Must be a terrible person, mustn't I?

Then there is the miracle that is Louise who contacts me after 30 years apart really. She is willing to share the best and the worst of her which is how I think friends should be so I do the same. We have had one meeting so far which went well and I hope that we might be bosom friends again just like when we were little.

So when I need to confide in someone and there is nobody there, I am all to likely to get drunk and put negative postings (and often unrealistic ones too) on Facebook and Twitter. That is not a healthy way to behave but is I guess an expression of just how lonely life is without female friends.

Contact with an old college peer who wasn't even a friend of mine fills the gap a bit as it feels safe to confide with someone who isn't "real" and who seems nice enough not to want to kick you in the teeth even when you are being daft, negative or whatever.

Of course, I battle on and reach out to Mums in my new area (moving in less than 3 weeks) in the hope of new friendships. If that does not work, in view of what I am going to do next, maybe I will just have to talk to the animals .....

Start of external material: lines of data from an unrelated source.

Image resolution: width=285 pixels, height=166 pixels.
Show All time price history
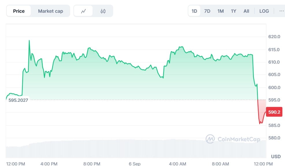tap(246, 11)
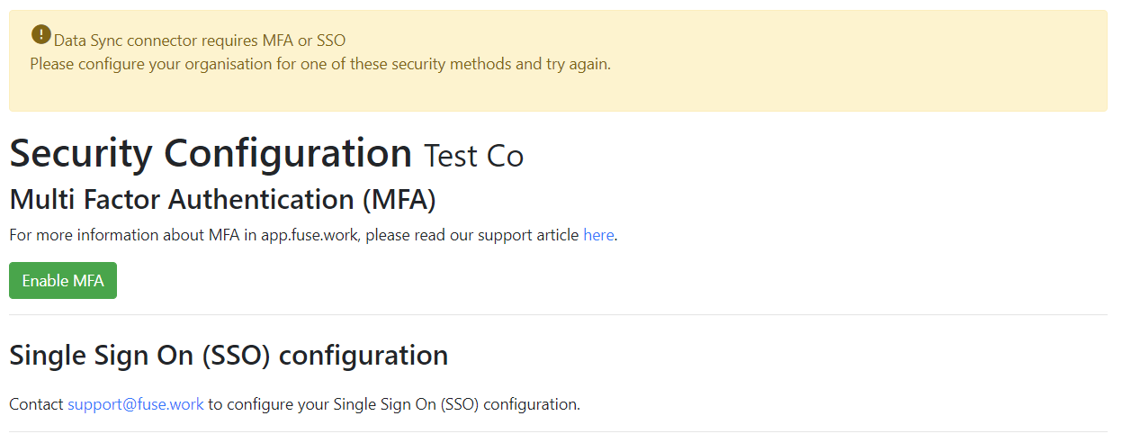Open the MFA support article 'here' link
The image size is (1131, 443).
tap(598, 235)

This is a reflective post. I am not sad. Things are actually amazingly on the up but I did want to look at why I do those negative FB posts and what it might suggest about what is missing in my life just now.

Monday, 9 August 2010

Things I wish I could change about me.

1. I am often at the mercy of my moods
2. I take things to heart and find criticism too devestating
3. I have allowed far to much weight to pile on
4. I would like to drink for fun again rather than to relieve jangled nerve endings
5. I wish I knew who to trust and how much
6. I wish I had known at 18 what I know now
7. I wish I was interesting and had charisma,the type of person you would want to talk to at a party
8. When employed, I wish I could work out the work-life balance thing
9. I wish I was a lot less tired and more healthy
10. I wish I could drive but don't want to take lessons - I just want to be able to do it. I am a bit like that with most things really
11. I wish I could be a good housekeeper

Things I have learned to live with over the years

1. The fact that I have low moods but great highs too
2. My round bottom
3. My mad curls
4. The fact that some of my friends can't or won't give me what I want/need from them
5. My total lack of interest in make-up, bras and handbags
6 The fact that things that I write off as boring can be interesting if someone explains them properly
7. The fact that Mum would never change and probably I may be destined not to either
8. The fact that some people will leave for whatever reason
9. The fact that my birth mum does not want to be in touch with me
10.The fact that not everyone thinks Absolute Eighties is heaven on earth.

So what would you change about you if you had a magic wand and what have you learned to live with?